It's unfortunate that Marriott doesn't seem to grasp this basic concept about sales. It's apparent to me from what I've read thus far that they're pushing rather than selling. Pushing may have short term benefits but often does long term damage. Selling might be harder but, you achieve better long term results and happier customers who enjoy giving referals.


----------



## JimC (Aug 23, 2010)

Doug, I agree.  But based on the comments above I don't think that is what Marriott is doing.  I think Marriott is focused on a price point (under $14,000 or possibly a monthly payment target using their financing) where they believe they can close sufficient deals to meet revenue goals.


----------



## Asia2000 (Aug 23, 2010)

Here is a question for the expert TUGGERS:

What percentage of all Marriott timeshares are currently

A.  Original owners, bought from Marriott or Resold through Marriott

B.  Resale owners bought through a classified ad or some other means.

The reason I ask, is that it could help paint a more clear picture of how successful the DC may be.

Certainly, many legacy owners will convert, but that is not going to fill the money couffers for Marriott.  They need, new, fresh, first time points buyers to come in and purchase 1000s of the multiple millions of points they have for sale.  When this happens, Marriott can expand and open up more points (like Disney is doing with KoOlina).

Obviously all of the timeshares were originally bought from Marriott, but where is the percentage at now?

I think back in the 80s and early 90s, timesharing was a popular fad where resorts quickly sold inventory (correct me if I'm wrong).  Marriott DC is trying to reinvent that feel, giving more options to the new generation of internet users who "Orbitz Matrix" everything in their life.

If resales (not from Marriott) make up 50% of the total timeshares, it would show that people would possibly not place the kind of value into timesharing that Marriott is requesting from its new DC program.  I cannot compare the pricing of Marriott to other programs, but I get the feeling that it is much higher (minus the Ritz and other elites).

• [Items]
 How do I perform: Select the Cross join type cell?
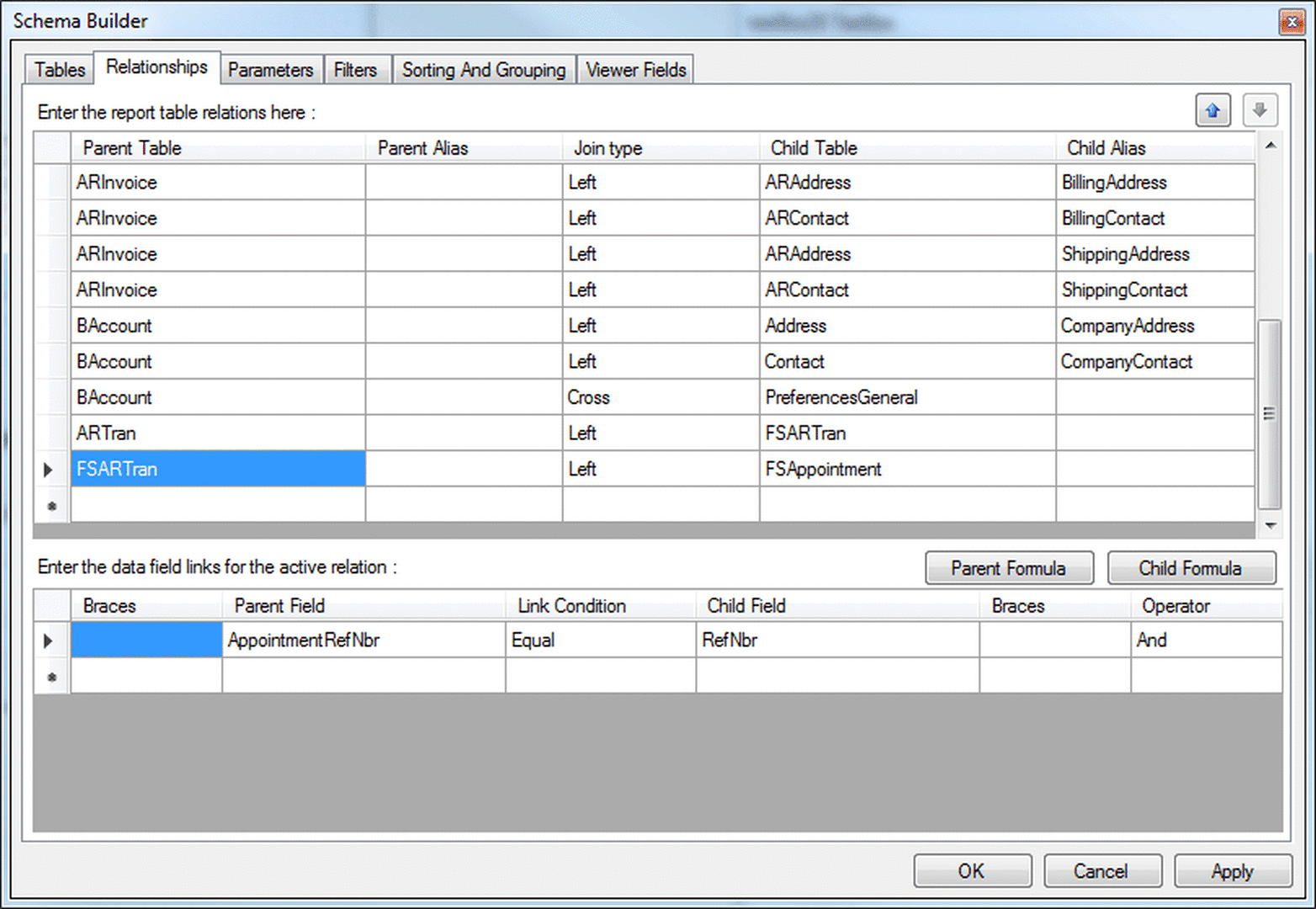(x=660, y=397)
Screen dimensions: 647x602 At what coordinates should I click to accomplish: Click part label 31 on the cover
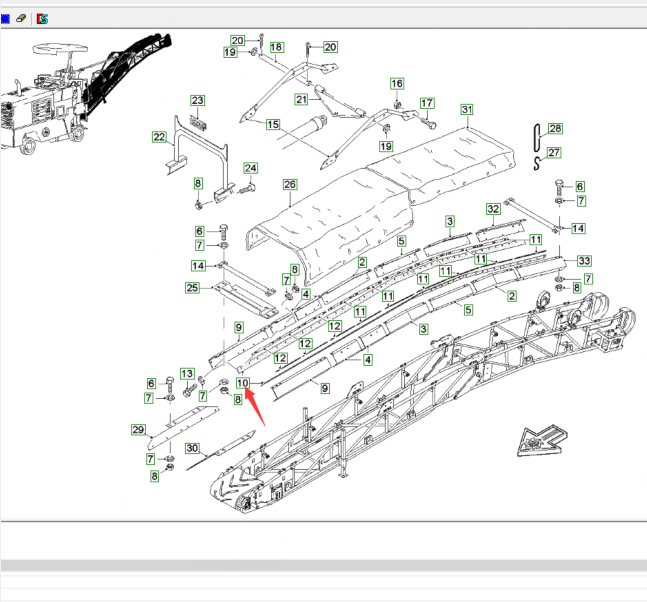coord(466,109)
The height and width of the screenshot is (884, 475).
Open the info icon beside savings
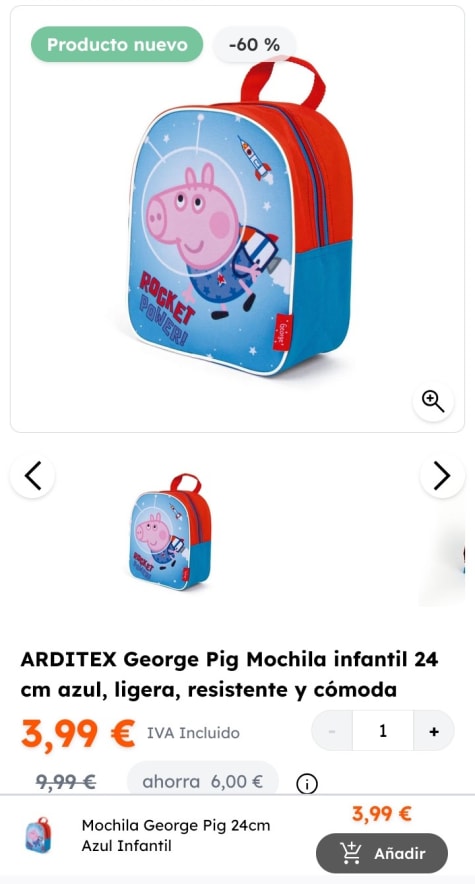click(x=307, y=783)
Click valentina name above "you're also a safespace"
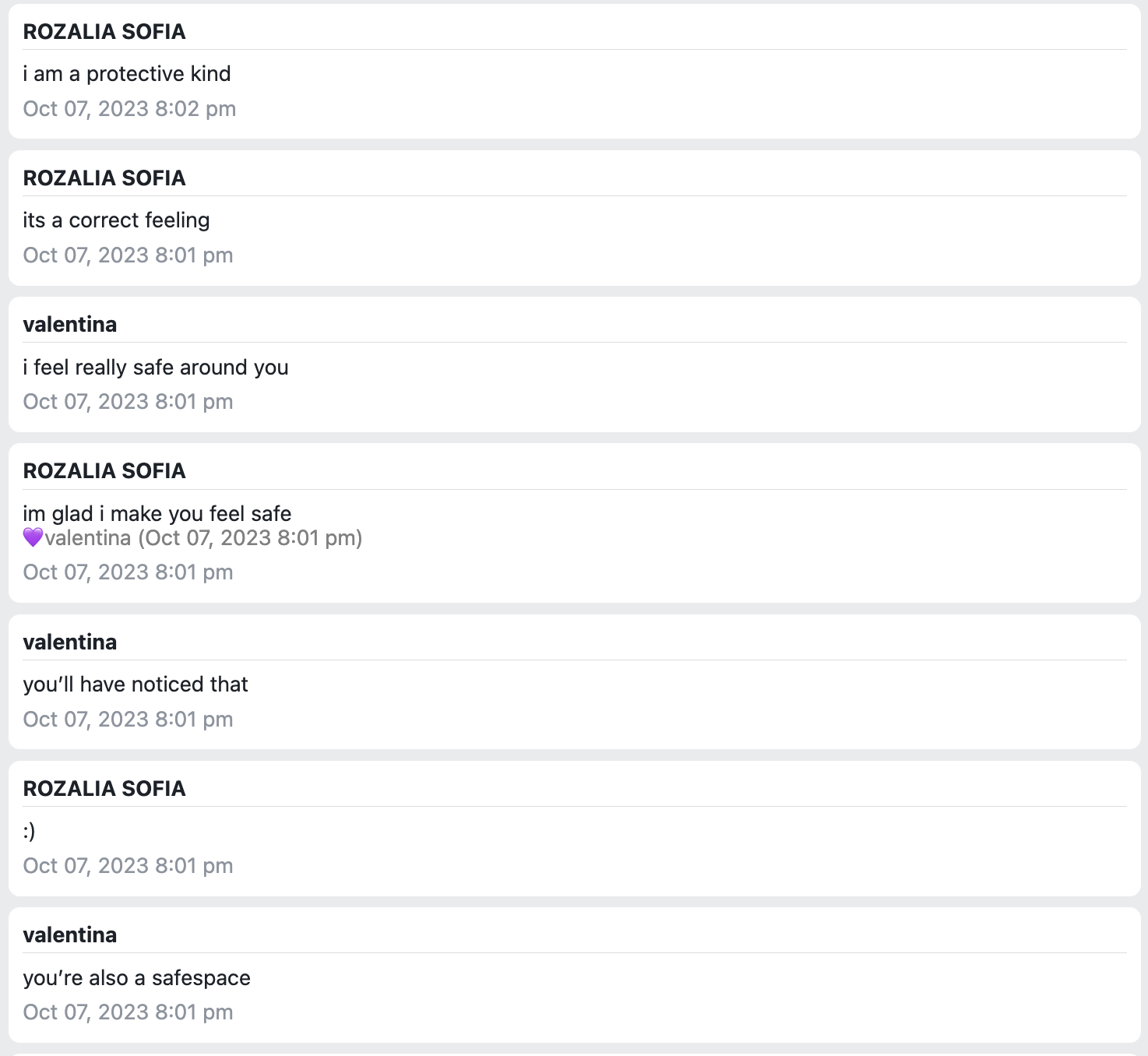 [70, 935]
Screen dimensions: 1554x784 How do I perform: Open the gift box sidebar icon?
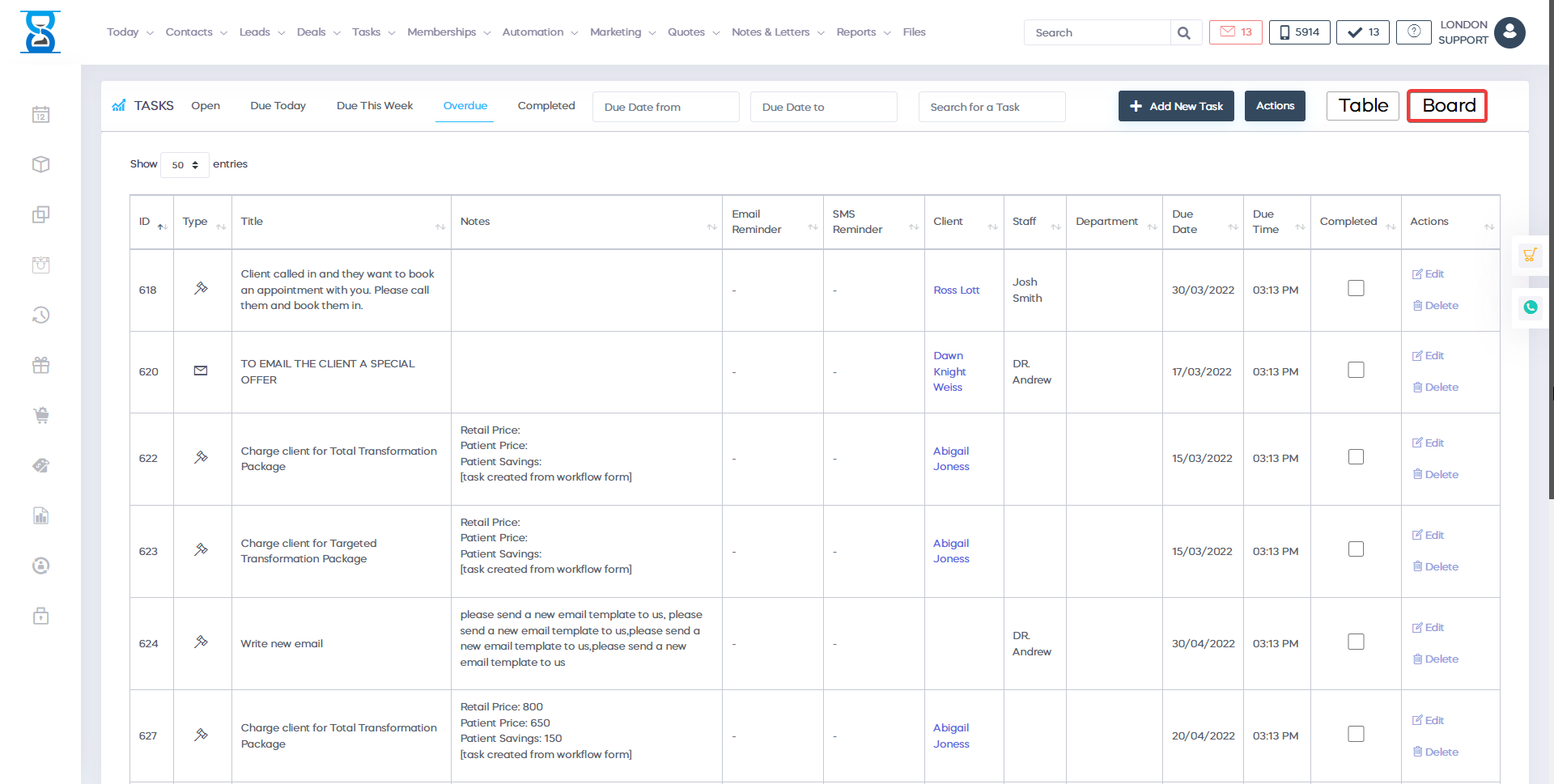tap(41, 366)
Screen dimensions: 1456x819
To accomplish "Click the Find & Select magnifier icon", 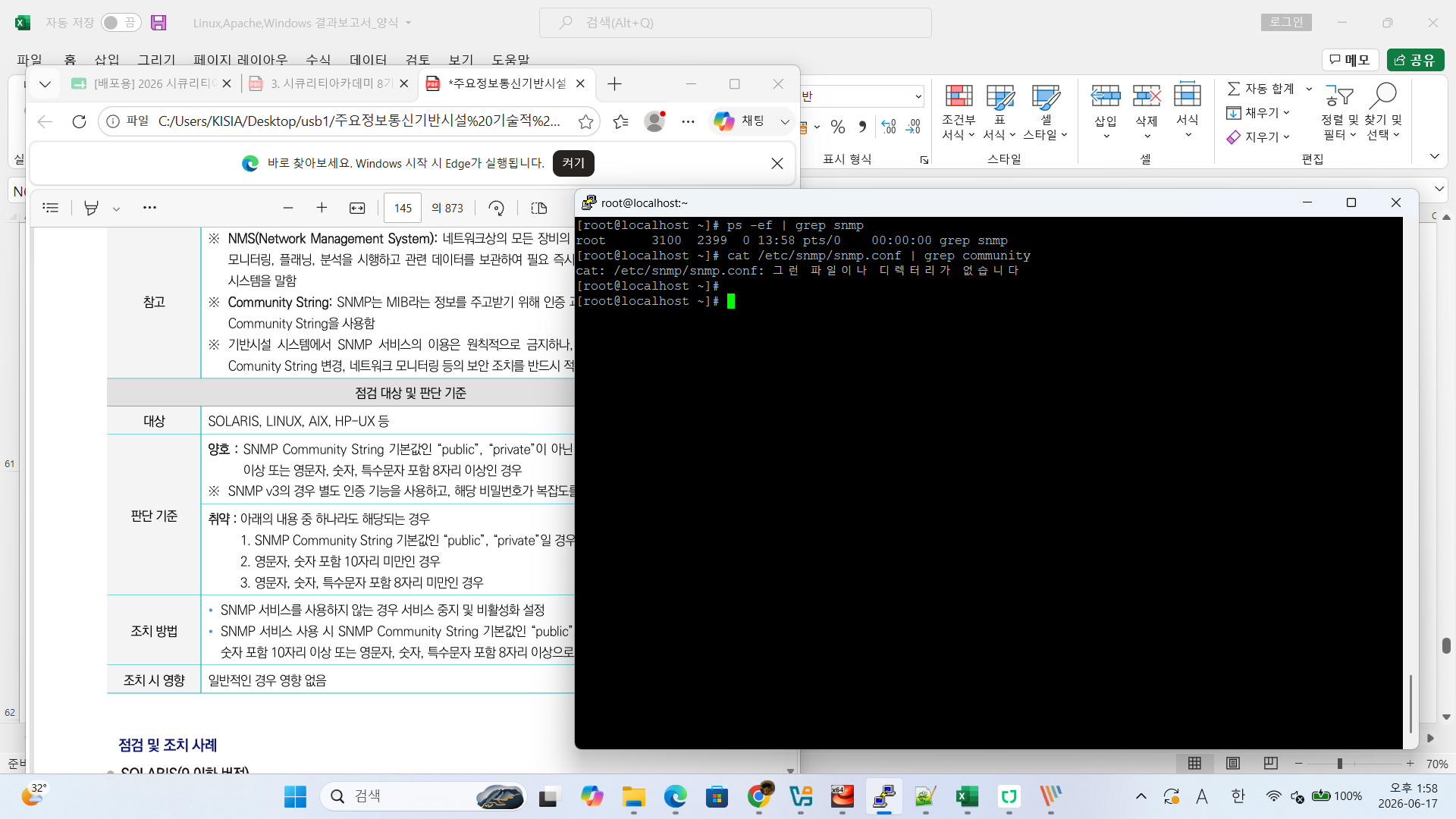I will click(x=1384, y=96).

• [What you will do]
[1] In the opening paragraph of the Marriott timeshare thread, list every effect or trait given for pushing and for selling, and mark which approach each belongs to.
[2] Answer these from the Marriott timeshare thread:
(a) What price point does JimC think Marriott is focused on?
(b) Which company does Asia2000 name as opening up more points, and with what?
(c) What share of resales not from Marriott would, according to Asia2000, suggest people may not value timesharing as Marriott's DC program requests?
Answer from the Marriott timeshare thread alone, not from the data.

• [Final results]
[1]
Pushing: may have short term benefits
Pushing: often does long term damage
Selling: might be harder
Selling: achieves better long term results
Selling: yields happier customers who enjoy giving referrals

[2]
(a) Under $14,000, or possibly a monthly payment target using Marriott's financing
(b) Disney, with KoOlina
(c) 50% of the total timeshares